RECORDS SUPPLIED –
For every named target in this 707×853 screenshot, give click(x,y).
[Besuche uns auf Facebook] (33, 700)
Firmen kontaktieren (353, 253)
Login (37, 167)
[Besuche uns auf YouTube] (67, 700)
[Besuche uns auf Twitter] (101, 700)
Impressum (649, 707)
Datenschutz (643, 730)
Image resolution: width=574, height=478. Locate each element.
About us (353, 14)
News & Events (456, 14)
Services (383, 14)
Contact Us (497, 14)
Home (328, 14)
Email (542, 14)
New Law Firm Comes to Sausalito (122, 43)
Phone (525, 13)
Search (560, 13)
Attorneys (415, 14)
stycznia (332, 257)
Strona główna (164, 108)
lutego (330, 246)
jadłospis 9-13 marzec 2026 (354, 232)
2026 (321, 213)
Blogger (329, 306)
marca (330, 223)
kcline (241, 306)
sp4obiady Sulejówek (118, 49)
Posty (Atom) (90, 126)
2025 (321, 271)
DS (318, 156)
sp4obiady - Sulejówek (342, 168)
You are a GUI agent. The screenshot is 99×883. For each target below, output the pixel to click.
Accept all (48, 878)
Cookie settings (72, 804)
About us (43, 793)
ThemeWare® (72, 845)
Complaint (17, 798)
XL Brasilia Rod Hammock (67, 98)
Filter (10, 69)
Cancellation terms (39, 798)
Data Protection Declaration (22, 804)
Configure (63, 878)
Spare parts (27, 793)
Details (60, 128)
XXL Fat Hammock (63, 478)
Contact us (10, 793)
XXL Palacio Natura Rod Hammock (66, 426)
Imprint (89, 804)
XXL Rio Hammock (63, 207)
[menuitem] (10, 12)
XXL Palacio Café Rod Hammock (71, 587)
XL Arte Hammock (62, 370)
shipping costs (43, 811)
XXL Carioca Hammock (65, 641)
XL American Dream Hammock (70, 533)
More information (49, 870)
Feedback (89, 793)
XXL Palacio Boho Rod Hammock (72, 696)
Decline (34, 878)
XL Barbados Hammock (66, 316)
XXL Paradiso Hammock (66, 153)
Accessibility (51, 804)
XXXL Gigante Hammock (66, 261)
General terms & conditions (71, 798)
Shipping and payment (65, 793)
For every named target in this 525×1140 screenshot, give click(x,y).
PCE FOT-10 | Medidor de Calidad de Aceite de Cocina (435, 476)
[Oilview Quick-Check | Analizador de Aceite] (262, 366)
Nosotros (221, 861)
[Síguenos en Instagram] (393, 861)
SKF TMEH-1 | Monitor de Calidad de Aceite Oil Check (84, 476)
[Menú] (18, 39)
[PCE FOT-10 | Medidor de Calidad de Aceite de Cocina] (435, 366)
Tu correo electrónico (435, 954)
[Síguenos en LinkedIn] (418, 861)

REQUIREMENT –
Rewrite the stretch from the line that contains "Search (560, 13)" through the line that contains "Contact us (10, 793)" as a Markdown table with two columns, Row and Line. Number the rows and leave out any blank lines.

IN RESPONSE –
| Row | Line |
|---|---|
| 1 | Search (560, 13) |
| 2 | Attorneys (415, 14) |
| 3 | stycznia (332, 257) |
| 4 | Strona główna (164, 108) |
| 5 | lutego (330, 246) |
| 6 | jadłospis 9-13 marzec 2026 (354, 232) |
| 7 | 2026 (321, 213) |
| 8 | Blogger (329, 306) |
| 9 | marca (330, 223) |
| 10 | kcline (241, 306) |
| 11 | sp4obiady Sulejówek (118, 49) |
| 12 | Posty (Atom) (90, 126) |
| 13 | 2025 (321, 271) |
| 14 | DS (318, 156) |
| 15 | sp4obiady - Sulejówek (342, 168) |
| 16 | You are a GUI agent. The screenshot is 99×883. For each target below, output the pixel to click. |
| 17 | Accept all (48, 878) |
| 18 | Cookie settings (72, 804) |
| 19 | About us (43, 793) |
| 20 | ThemeWare® (72, 845) |
| 21 | Complaint (17, 798) |
| 22 | XL Brasilia Rod Hammock (67, 98) |
| 23 | Filter (10, 69) |
| 24 | Cancellation terms (39, 798) |
| 25 | Data Protection Declaration (22, 804) |
| 26 | Configure (63, 878) |
| 27 | Spare parts (27, 793) |
| 28 | Details (60, 128) |
| 29 | XXL Fat Hammock (63, 478) |
| 30 | Contact us (10, 793) |